Directive 1:
Do the following statements agree with the text on child support assessment? For each, answer yes or no and quote the deciding words of the text. (a) Child support payments are assessed based only on the income of the paying parent. (b) The costs of children table is updated annually. (c) A parent who provides a smaller percentage of care than their share of the income will generally receive child support.

BEGIN Extracted text

Child support assessment
Using a formula approved under Australian law, we make an assessment of the amount of child support you should pay or receive.
You need to know
The child support formula is flexible enough to take into account many different family circumstances. It provides a balanced way of working out child support payments. Child support payments are assessed based on the combined incomes of the parents and the care arrangements of the child. This ensures that the costs of raising a child are shared by both parents.
For example, if a parent provides a larger percentage of care than their share of the total income, they will generally receive child support payments from the other parent. If a parent provides a smaller percentage of care than their share of the income, they will generally pay child support to the other parent.
The tables for working out the costs of children and the costs that the parents meet through care are based on research into what parents spend on children in Australia.
The costs of children table is updated annually according to the changes in the Child Support Guide’s Male Total Average Weekly Earnings (MTAWE) figures.

END Extracted text
BEGIN Dataset excerpts

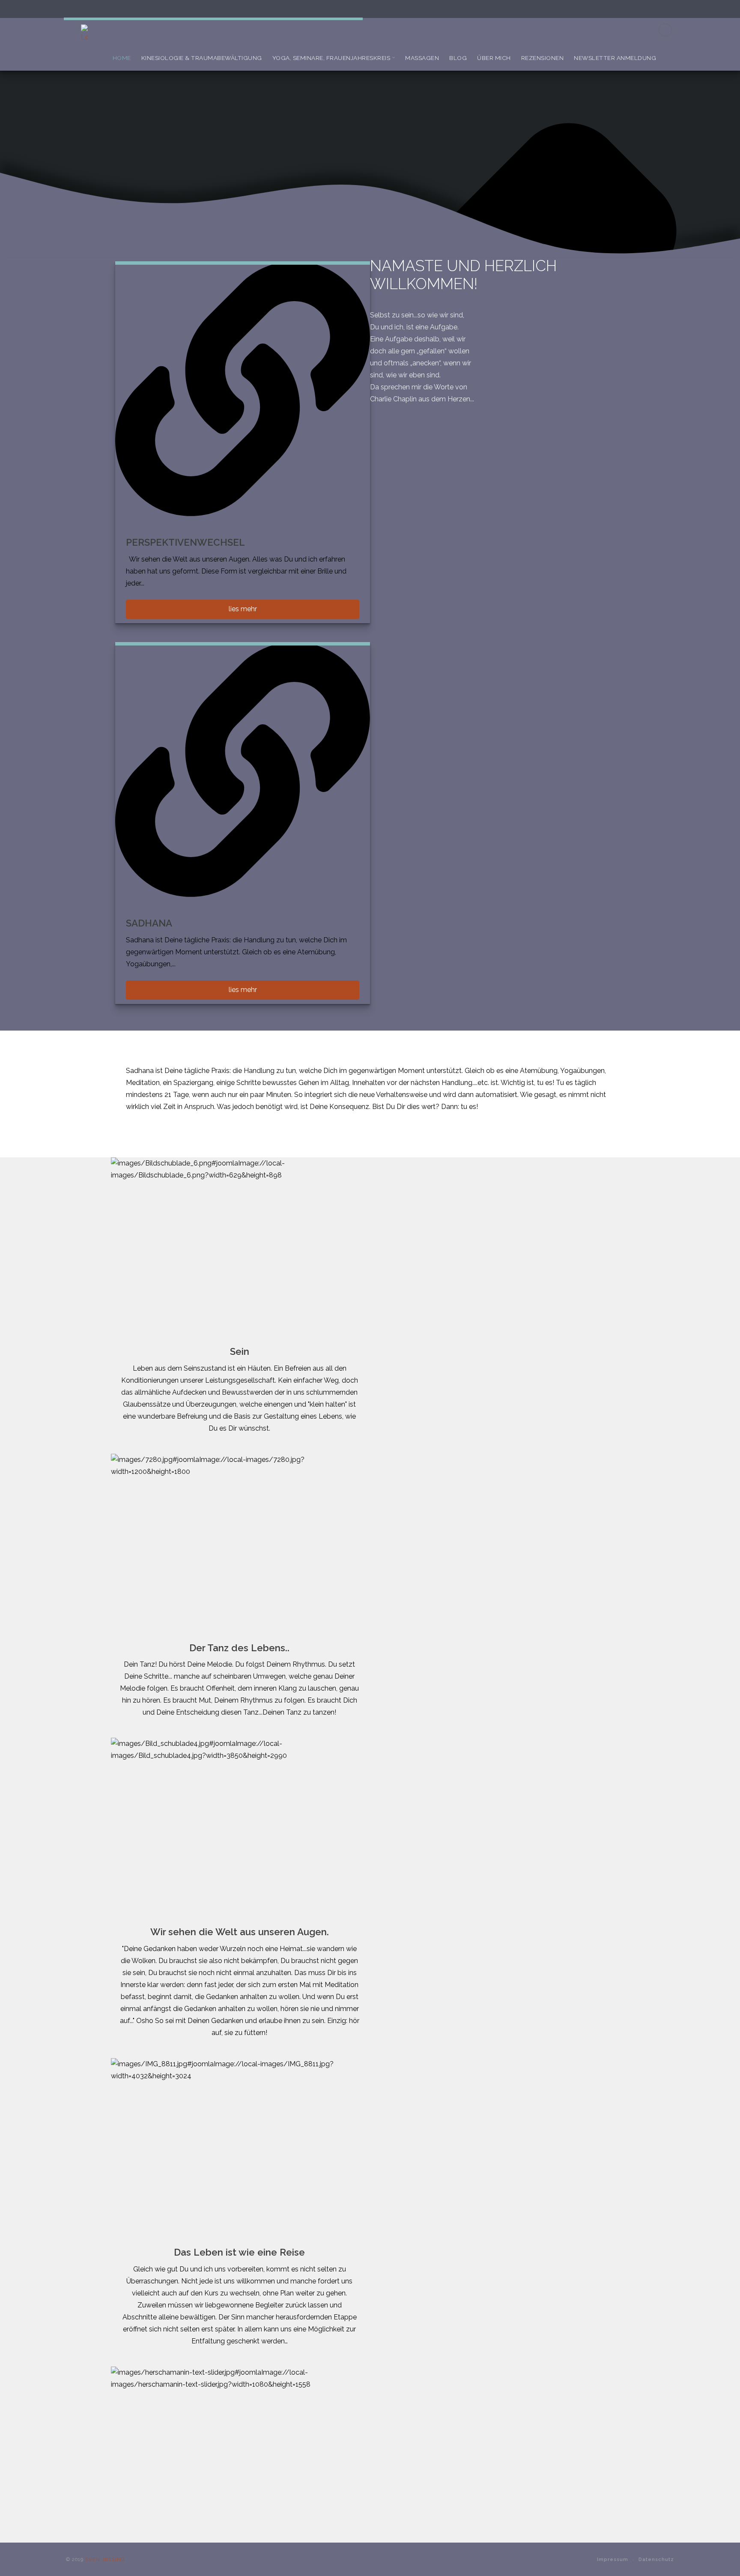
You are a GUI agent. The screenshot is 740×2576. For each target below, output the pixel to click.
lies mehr (243, 609)
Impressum (612, 2559)
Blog (458, 57)
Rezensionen (542, 57)
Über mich (494, 57)
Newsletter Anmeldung (615, 57)
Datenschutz (656, 2559)
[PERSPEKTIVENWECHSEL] (242, 388)
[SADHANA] (242, 769)
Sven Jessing (105, 2559)
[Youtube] (665, 30)
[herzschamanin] (93, 33)
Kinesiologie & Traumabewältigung (201, 57)
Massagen (422, 57)
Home (122, 57)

END Dataset excerpts

Directive 2:
In the records, update the lines starting with the line with "[SADHANA] (242, 769)" and going on through the end of the records by replacing "Home" with "Startseite", leaving all else unchanged, and give only those lines.

Worked solution 1:
(a) No: "Child support payments are assessed based on the combined incomes of the parents and the care arrangements of the child."
(b) Yes: "The costs of children table is updated annually"
(c) No: "If a parent provides a smaller percentage of care than their share of the income, they will generally pay child support to the other parent."

Worked solution 2:
[SADHANA] (242, 769)
Sven Jessing (105, 2559)
[Youtube] (665, 30)
[herzschamanin] (93, 33)
Kinesiologie & Traumabewältigung (201, 57)
Massagen (422, 57)
Startseite (122, 57)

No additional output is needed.